What you should do:
Omit all pictures. Copy exactly the lines from the line containing "You are a GUI" to the end of the listing, with both ends included.

Data records:
Content starts

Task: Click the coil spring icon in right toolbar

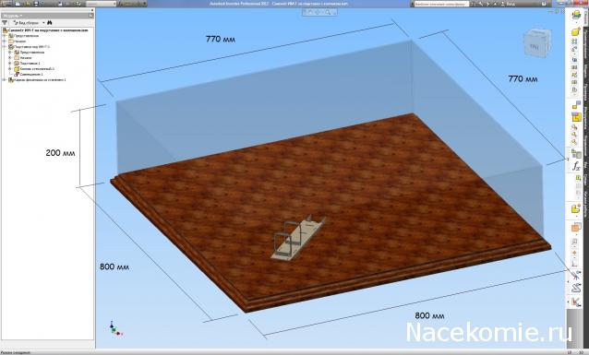Action: point(576,289)
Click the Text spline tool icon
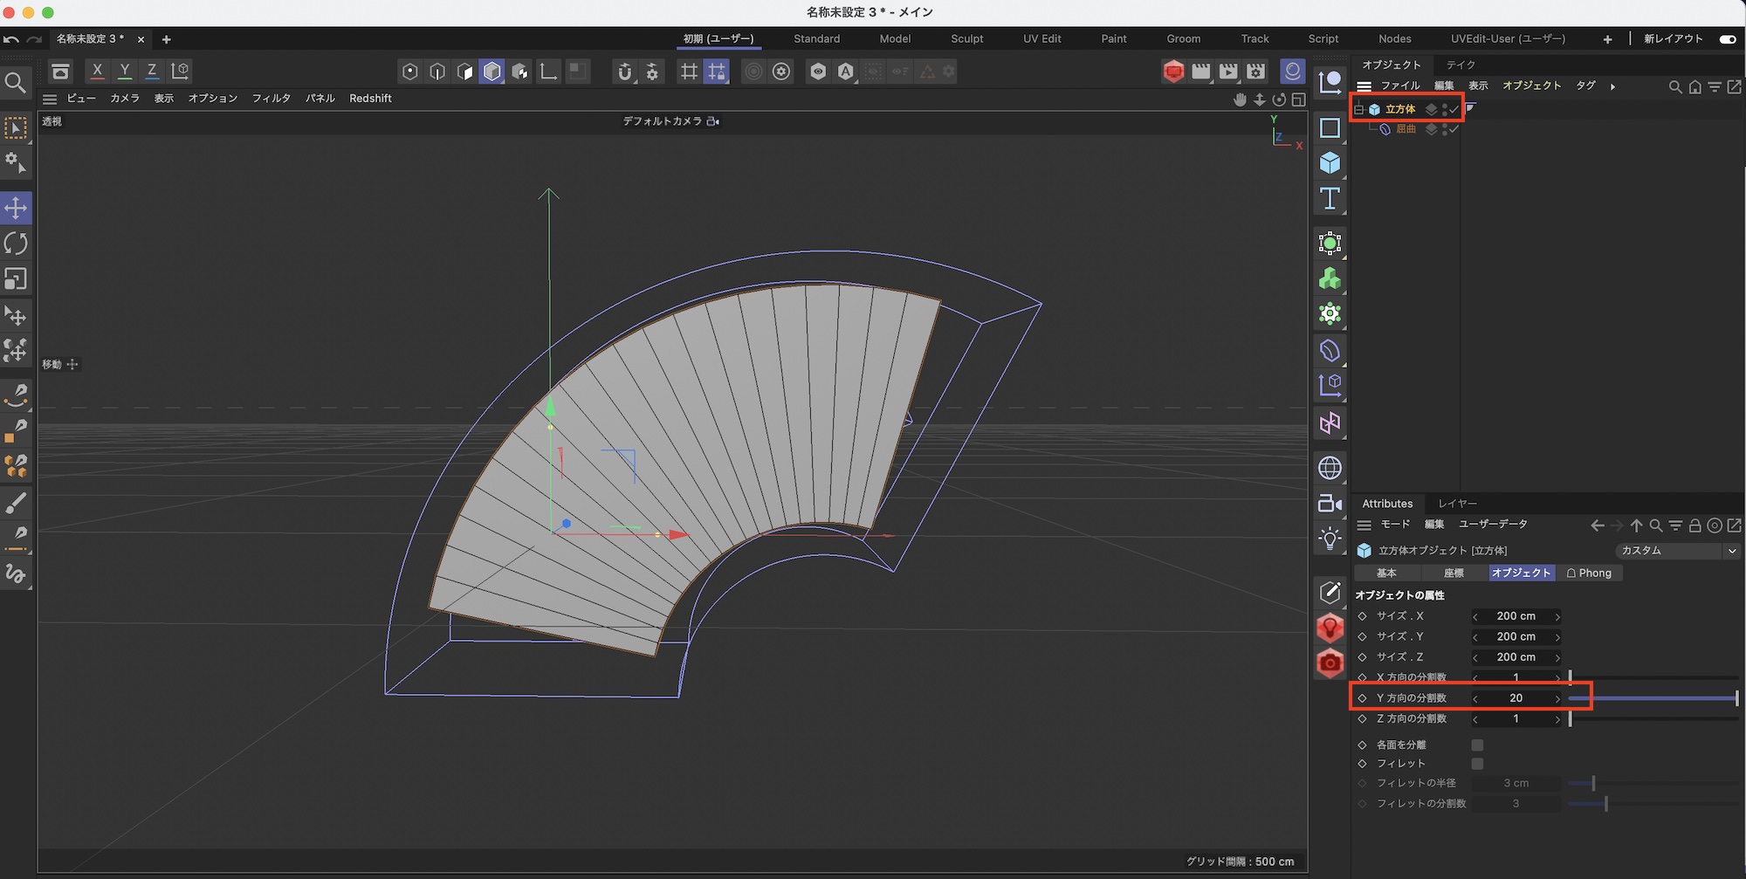 coord(1330,199)
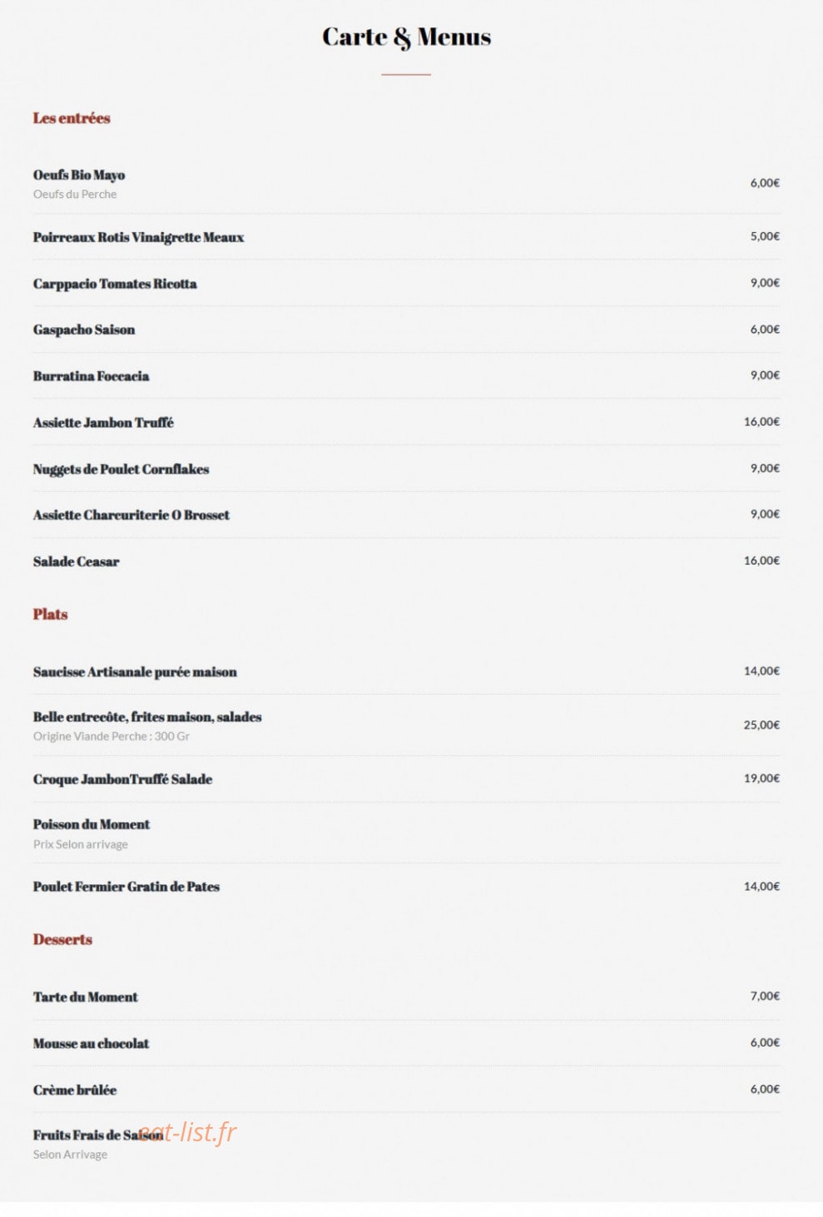Click Nuggets de Poulet Cornflakes
The width and height of the screenshot is (823, 1217).
[121, 469]
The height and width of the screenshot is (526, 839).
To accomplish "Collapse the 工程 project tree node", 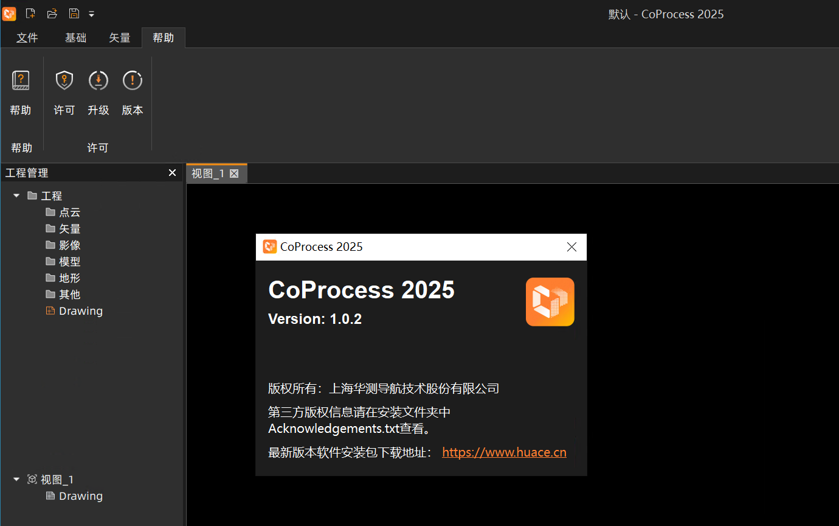I will [16, 195].
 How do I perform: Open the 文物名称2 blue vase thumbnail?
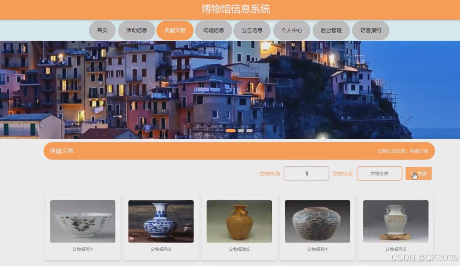point(161,221)
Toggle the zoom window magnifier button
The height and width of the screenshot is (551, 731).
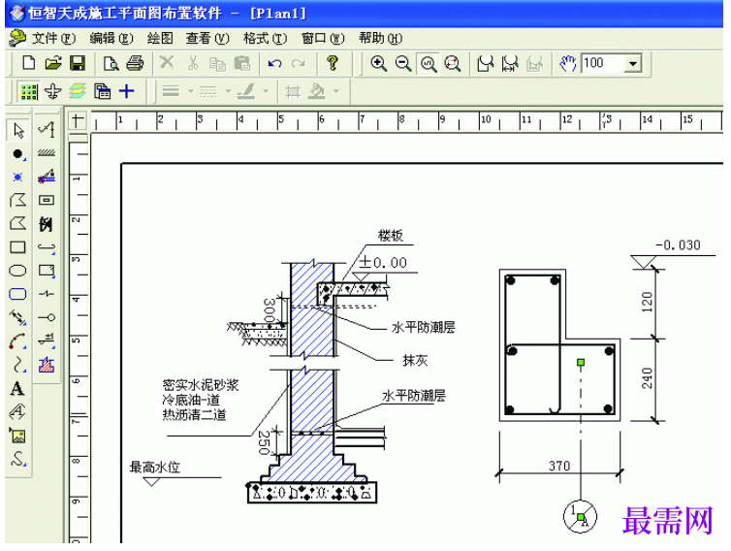(429, 63)
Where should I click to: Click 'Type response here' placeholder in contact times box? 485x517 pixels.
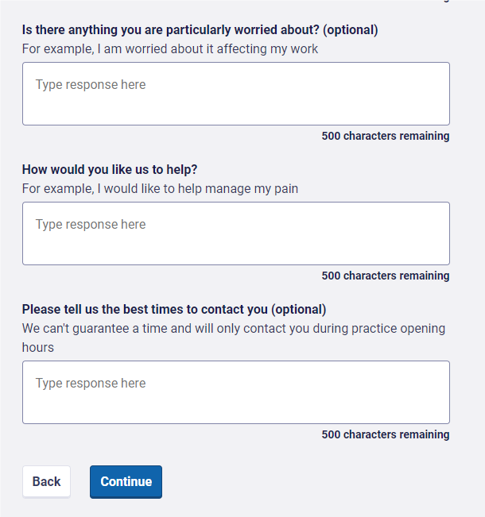tap(91, 384)
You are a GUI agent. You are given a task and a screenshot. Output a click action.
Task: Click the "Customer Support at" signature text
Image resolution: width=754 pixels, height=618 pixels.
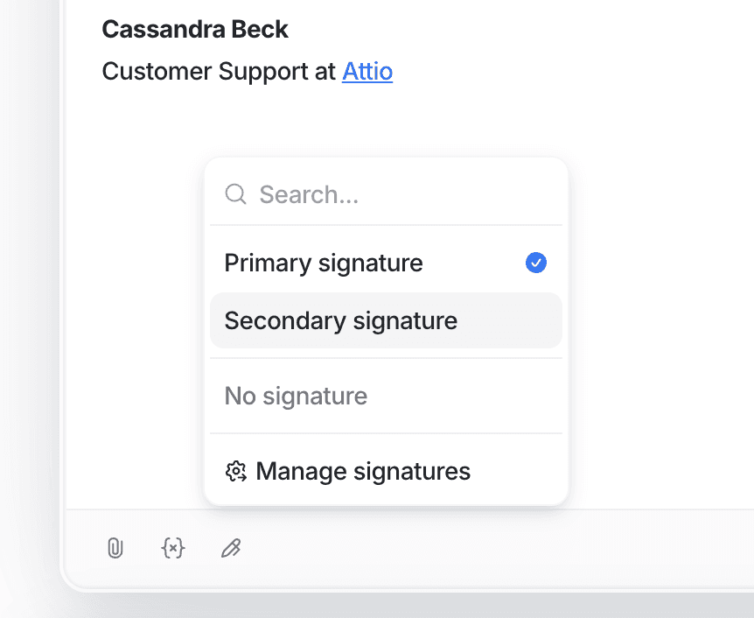(219, 71)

Content ends

Result:
You are a GUI agent. You are given a task and a screenshot. Output a click action.
Task: Click the "Customer Support at" signature text
Image resolution: width=754 pixels, height=618 pixels.
(219, 71)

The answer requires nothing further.